What you need to do>
Each line below with the word "icon" needs to be copied.

Exercise inputs>
+===+

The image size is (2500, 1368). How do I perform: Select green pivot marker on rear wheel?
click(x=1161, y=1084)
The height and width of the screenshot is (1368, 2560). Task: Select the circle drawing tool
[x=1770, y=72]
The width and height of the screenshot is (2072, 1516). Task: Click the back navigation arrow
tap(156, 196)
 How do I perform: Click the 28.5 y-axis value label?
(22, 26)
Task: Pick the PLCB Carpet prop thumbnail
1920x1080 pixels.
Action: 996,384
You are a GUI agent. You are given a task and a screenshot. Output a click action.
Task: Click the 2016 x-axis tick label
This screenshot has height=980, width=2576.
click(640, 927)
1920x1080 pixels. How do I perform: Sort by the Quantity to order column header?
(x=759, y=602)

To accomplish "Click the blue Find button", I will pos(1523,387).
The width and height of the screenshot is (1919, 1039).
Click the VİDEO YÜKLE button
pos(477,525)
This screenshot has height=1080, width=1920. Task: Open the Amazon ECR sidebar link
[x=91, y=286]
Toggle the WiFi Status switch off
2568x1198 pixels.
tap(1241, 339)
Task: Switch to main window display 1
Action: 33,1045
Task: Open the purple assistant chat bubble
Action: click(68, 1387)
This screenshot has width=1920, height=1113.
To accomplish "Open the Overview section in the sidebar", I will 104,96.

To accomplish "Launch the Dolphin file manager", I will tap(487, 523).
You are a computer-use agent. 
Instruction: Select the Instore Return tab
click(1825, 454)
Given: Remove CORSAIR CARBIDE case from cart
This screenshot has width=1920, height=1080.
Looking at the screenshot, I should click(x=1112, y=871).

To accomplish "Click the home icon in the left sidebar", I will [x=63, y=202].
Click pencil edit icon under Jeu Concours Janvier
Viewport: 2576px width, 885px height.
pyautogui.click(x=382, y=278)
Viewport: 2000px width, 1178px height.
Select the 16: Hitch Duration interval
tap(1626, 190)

+===+

Result for this exercise>
To accomplish "Click the home icon in the left sidebar", I will [x=63, y=202].
Click pencil edit icon under Jeu Concours Janvier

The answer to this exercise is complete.